Nessun morto per i botti di Capodanno e 190 feriti: un numero in netto calo rispetto ai 253 dell’anno scorso anche a causa dei molti divieti in tutta Italia.  Tra questi i più gravi, quelli con prognosi superiori ai 40 giorni, sono 16. In calo anche i minorenni coinvolti: 38, la metà dei quali sotto i 12 anni, contro i 68 dell’anno scorso. La zona più colpita è quella di Napoli dove sono rimaste ferite 31 persone tra cui 4 minori: 18 in città e 13 in provincia. Una solo di queste, a quanto riporta la polizia, è grave. Si tratta di un uomo rimasto ferito a un occhio e a un gamba. Dopo essere stato ricoverato all’ospedale di Giugliano (Napoli), è stato poi trasferito al ‘Cardarelli’ di Napoli dove è ricoverato in prognosi riservata. Sempre in Campania, altre 17 persone sono rimaste ferite nel Salernitano. Un ragazzo di 22 anni di Baronissi ha perso la mano sinistra. A Cava dè Tirreni un 51enne è rimasto ferito a una gamba mentre in Costiera Amalfitana un uomo di 77 anni ha perso due dita e la falange di un altro dito.

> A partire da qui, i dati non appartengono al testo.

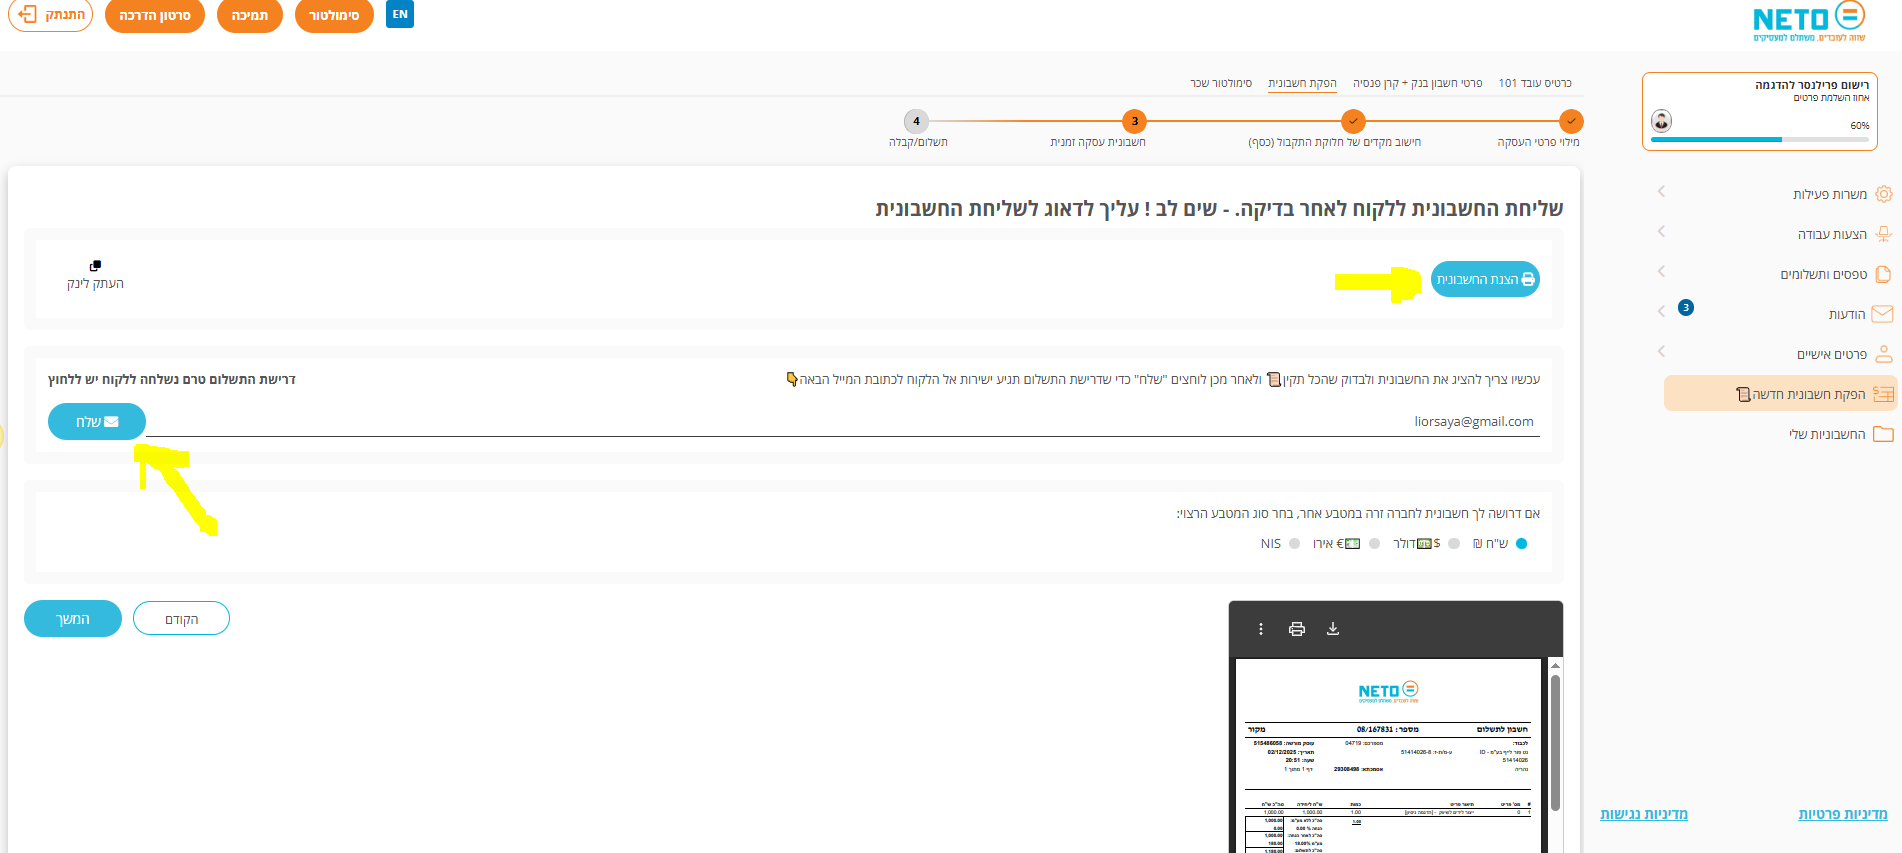Click the blue send email button
Viewport: 1902px width, 853px height.
[97, 422]
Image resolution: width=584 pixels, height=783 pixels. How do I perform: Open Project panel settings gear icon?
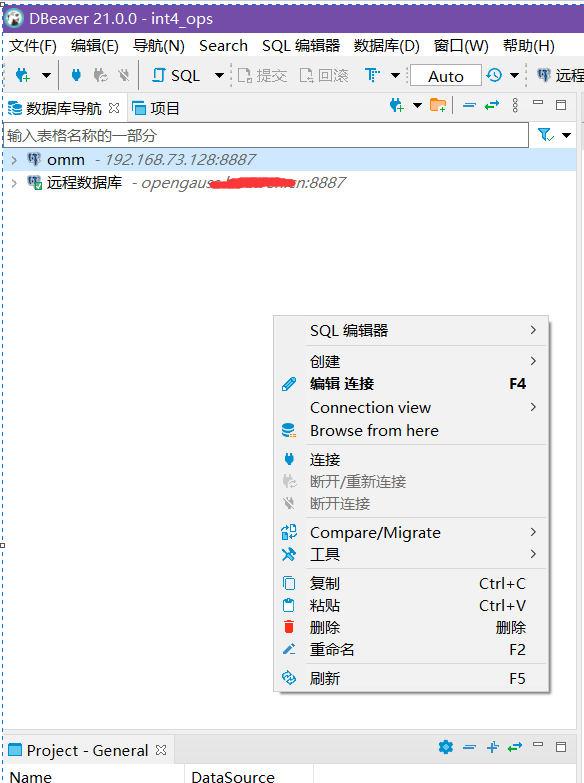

Ma il caso più grave si è registrato a Potenza. Un uomo di 54 anni è rimasto coinvolto in un’esplosione mentre accendeva un petardo. Oltre ad aver perso una mano ha riportato lesioni all’addome e interne. Ricoverato d’urgenza all’ospedale San Carlo ha subito un lungo intervento chirurgico. È ancora in rianimazione e le sue condizioni rimangono critiche.

Nel resto d’Italia invece si sono registrati solo feriti lievi: cinque a Milano, quattro a Torino, tre a Bologna e Cagliari e uno a Perugia. In netta diminuzione rispetto allo scorso anno anche gli interventi dei vigili del fuoco: 660 contro i 1750 del Capodanno 2015. Anche in questo caso la regione più interessata è stata la Campania con 120 interventi. Seguono la Lombardia con 108, Lazio con 101 , Puglia 82 e Veneto 46. L’Aidaa (Associazione Italiana Difesa Animali e Ambiente) ha fatto sapere che non ci sono state vittime tra gli animali, 600 sono fuggiti e 44 feriti. “Si tratta di dati ottimi – dice il presidente Lorenzo Croce - in forte controtendenza rispetto agli anni scorsi anche se per fare un bilancio definitivo dobbiamo aspettare almeno la giornata di domani”.